Engine aside, it’s the six-speed manual that makes the drive incredibly enjoyable. The shifter simply rolls into the gates with ease and the clutch is alarmingly smooth - it won’t lug and jitter at low speeds or when creeping on the pedal. There is a CVT available, as the only downside of opting for the manual is the unavailability of Honda Sensing, a vast suite of safety and driver assistance features.
The Honda Fit has grown over the years, and though its overall stance may not look like it can swallow much, once you hop inside you’ll be surprised by how much space the Fit actually has. Engineers were clever enough to expand the cabin, creating a more open and spacious atmosphere than the rivaling Hyundai Accent and Ford Fiesta.

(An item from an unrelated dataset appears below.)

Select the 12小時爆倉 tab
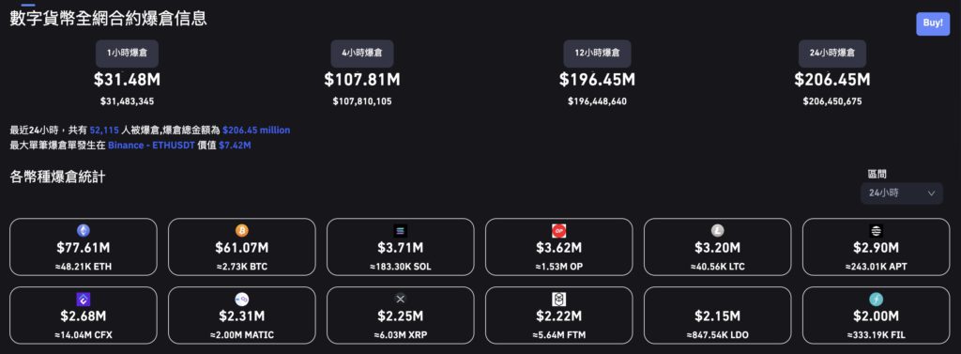This screenshot has width=961, height=354. point(597,54)
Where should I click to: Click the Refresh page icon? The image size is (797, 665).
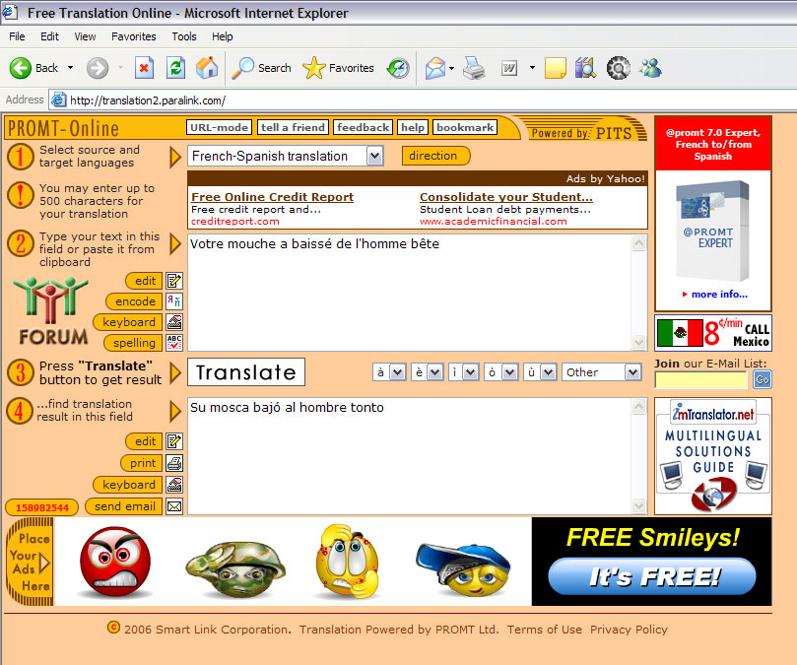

The rear seats, or what Honda calls “Magic Seats”, have many different configurations. You can fold them flat on the floor to create a full load trunk for long items like tables or golf clubs, or you can fold the seat bottoms upwards, perfect for storing tall plants. Even on my way to the airport, there was no need to lift my heavy suitcase up to the trunk. I simply folded up the seat bottom and stored my suitcase upright, meaning there was no risk of dirtying the seats with my luggage wheels.
From the driver’s seat, there are plenty of storage cubbies, including one of the most underrated features in the car, the dashboard-level cupholder on the left side of the steering wheel. It may seem arbitrary but the perfect height of it, ease of use, and how it strays away from the busy center column, makes it such a welcome convenience. It fits a smartphone too. Adding to that, the Honda Fit offers great visibility from all angles, including a separate window in the A-pillar that aids in corner visibility when turning or parking.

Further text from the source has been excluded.